Должно быть, во время последнего свидания, Сандро почувствовал ее безумие, поэтому и счел наиболее правильным прервать всякие отношения с потерявшей голову женщиной! Его нельзя упрекать за это, как и нельзя осуждать за то, что ему хорошо рядом с преданной и ничего не требующей взамен девочкой.

В очередной раз мысленно оправдав Сандро, Нина села за бюро и написала ему письмо, рассказав о происшествии на рынке и о том, что пригласила Мару погостить. И только поставив подпись, она сообразила, что это письмо, скорее всего, не застанет Сандро в Вене. Ну что ж, значит, придется оставить послание у него дома! Нина свернула листок, капнула на него воском с горящей свечи и прижала каплю печатью. Графская корона четко обозначилась на застывающем воске.

Он придет, обязательно придет! Она увидит его и постарается ничем себя не выдать. И тогда, как знать, возможно, все снова вернется на круги своя!

Апартаменты для гостей находились в крыле, противоположном тому, которое занимали графиня с наперсницей. Раньше в этот дом частенько наезжали друзья, теперь же в этих комнатах жили только Милорадов с Данилой Степановичем. Здесь же располагалась лаборатория Киселева и чулан, где он хранил приготовленные лекарства.

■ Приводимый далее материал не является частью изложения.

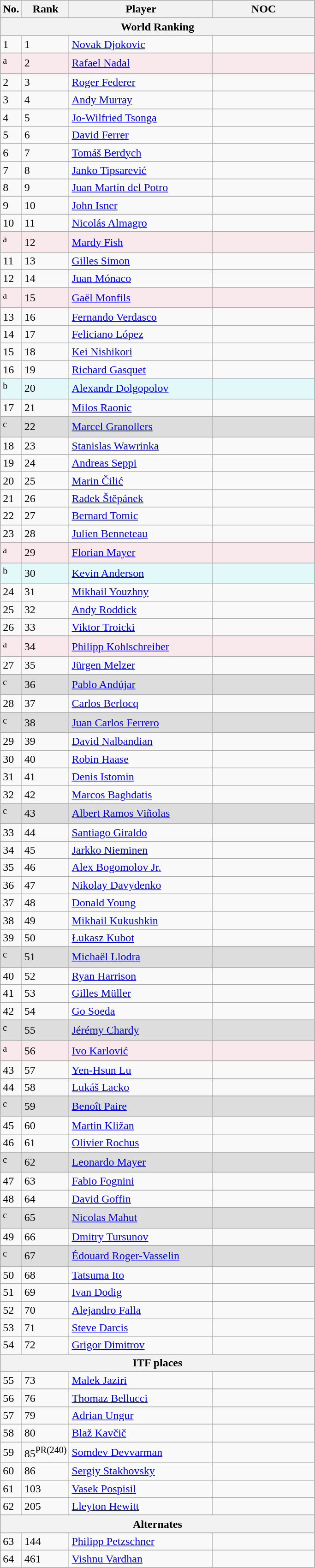
Andy Murray (141, 100)
Somdev Devvarman (141, 1452)
Gilles Simon (141, 261)
Ivan Dodig (141, 1292)
Ivo Karlović (141, 1051)
Santiago Giraldo (141, 832)
Marcel Granollers (141, 426)
Novak Djokovic (141, 44)
Feliciano López (141, 334)
Jérémy Chardy (141, 1029)
103 (45, 1488)
World Ranking (158, 27)
79 (45, 1415)
David Goffin (141, 1198)
66 (45, 1236)
Olivier Rochus (141, 1142)
Philipp Petzschner (141, 1540)
Malek Jaziri (141, 1379)
73 (45, 1379)
Marcos Baghdatis (141, 794)
David Ferrer (141, 135)
76 (45, 1397)
Radek Štěpánek (141, 498)
Kevin Anderson (141, 573)
68 (45, 1274)
Mikhail Kukushkin (141, 920)
Julien Benneteau (141, 533)
80 (45, 1432)
ITF places (158, 1362)
Philipp Kohlschreiber (141, 646)
Florian Mayer (141, 553)
Juan Martín del Potro (141, 188)
Milos Raonic (141, 407)
John Isner (141, 205)
Mikhail Youzhny (141, 592)
65 (45, 1218)
Roger Federer (141, 82)
Gaël Monfils (141, 298)
Michaël Llodra (141, 957)
Vasek Pospisil (141, 1488)
Grigor Dimitrov (141, 1344)
Player (141, 9)
Nikolay Davydenko (141, 885)
Tomáš Berdych (141, 153)
461 (45, 1558)
Bernard Tomic (141, 516)
Dmitry Tursunov (141, 1236)
Kei Nishikori (141, 351)
Fabio Fognini (141, 1181)
Jo-Wilfried Tsonga (141, 118)
Lukáš Lacko (141, 1087)
Ryan Harrison (141, 975)
Andreas Seppi (141, 463)
NOC (264, 9)
144 (45, 1540)
Yen-Hsun Lu (141, 1069)
Łukasz Kubot (141, 937)
Nicolas Mahut (141, 1218)
69 (45, 1292)
86 (45, 1470)
Vishnu Vardhan (141, 1558)
Fernando Verdasco (141, 316)
205 (45, 1505)
Alex Bogomolov Jr. (141, 867)
No. (11, 9)
Rank (45, 9)
Albert Ramos Viñolas (141, 813)
Stanislas Wawrinka (141, 446)
Alejandro Falla (141, 1309)
Jürgen Melzer (141, 665)
Marin Čilić (141, 481)
Carlos Berlocq (141, 703)
Mardy Fish (141, 242)
71 (45, 1327)
Blaž Kavčič (141, 1432)
Donald Young (141, 902)
Robin Haase (141, 759)
72 (45, 1344)
Juan Mónaco (141, 279)
Rafael Nadal (141, 64)
67 (45, 1255)
85PR(240) (45, 1452)
Martin Kližan (141, 1125)
Steve Darcis (141, 1327)
Viktor Troicki (141, 627)
Sergiy Stakhovsky (141, 1470)
Adrian Ungur (141, 1415)
Alternates (158, 1523)
Andy Roddick (141, 609)
Juan Carlos Ferrero (141, 722)
Jarkko Nieminen (141, 850)
Gilles Müller (141, 993)
Thomaz Bellucci (141, 1397)
Janko Tipsarević (141, 170)
Alexandr Dolgopolov (141, 388)
Leonardo Mayer (141, 1161)
Tatsuma Ito (141, 1274)
70 (45, 1309)
Benoît Paire (141, 1106)
Nicolás Almagro (141, 223)
Denis Istomin (141, 776)
David Nalbandian (141, 741)
Lleyton Hewitt (141, 1505)
Go Soeda (141, 1010)
Édouard Roger-Vasselin (141, 1255)
Pablo Andújar (141, 684)
Richard Gasquet (141, 369)
Detect which cell encompasses the target text, then output its [x, y] center coordinate. 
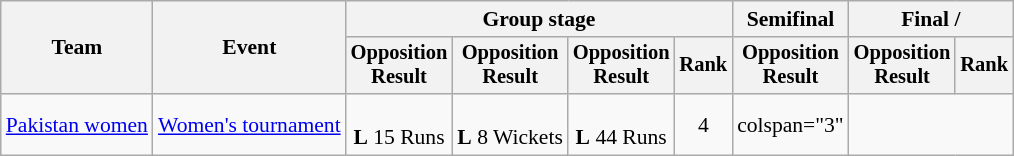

Секретарские обязанности в консульстве Киселев всегда исполнял с усердием. Тут на него не могло быть никаких нареканий. Но истинным своим призванием он считал все же фармацию. Лекарства, составленные им по собственным рецептам, пользовались спросом и приносили немалый доход. Было у него еще два увлечения. Любил он всякие забавные штучки, этакие технические пустячки, пусть даже совсем бессмысленные, но непременно, чтоб необычные. А еще нравилось ему разоблачать шарлатанов, которые подсовывают честным людям лекарства бездейственные или продукты поддельные.

Когда Данила Степанович бывал дома, из его комнат доносились ароматы трав, иногда попахивало уксусом или тухлыми яйцами. Тогда на галерее сразу же появлялась Антонела. Она колотила кулачком в тяжелую дубовую дверь и кричала:

— Даниеле! Немедленно открой окна!

— Уже открыл, солнце мое! — басил из-за двери Данила Степанович. Доступ женщинам в святая святых был категорически запрещен. Сюда не входила даже горничная. В лаборатории Данила Степанович прибирался сам. При этом Киселев отнюдь не был женоненавистником. Столь суровое правило он объяснял весьма просто:

— Вы посмотрите, как они одеты. Трехэтажные юбки, шали, рюши, воланы… еще зацепят, не дай Бог, что-нибудь — беды не оберешься! Здесь же и кислоты, и щелочи, и яды всякие… от них ожоги хуже, чем от огня!

Яды Киселев хранил в несгораемом шкафу.

— От греха подальше, — объяснил он Милорадову.

Сегодня из комнат Данилы Степановича доносился запах кофе. Хозяин лаборатории отдыхал.

Из перегонного аппарата в большую посудину капала дистиллированная вода, на подоконнике сохли вымытые склянки, ступки, ковшики, котелки. Большой бронзовый пресс сверкал, начищенный до блеска. Весы с разновесами покоились под колпаком. На столе, над зажженной спиртовкой, возвышался непонятный агрегат, источавший кофейный аромат.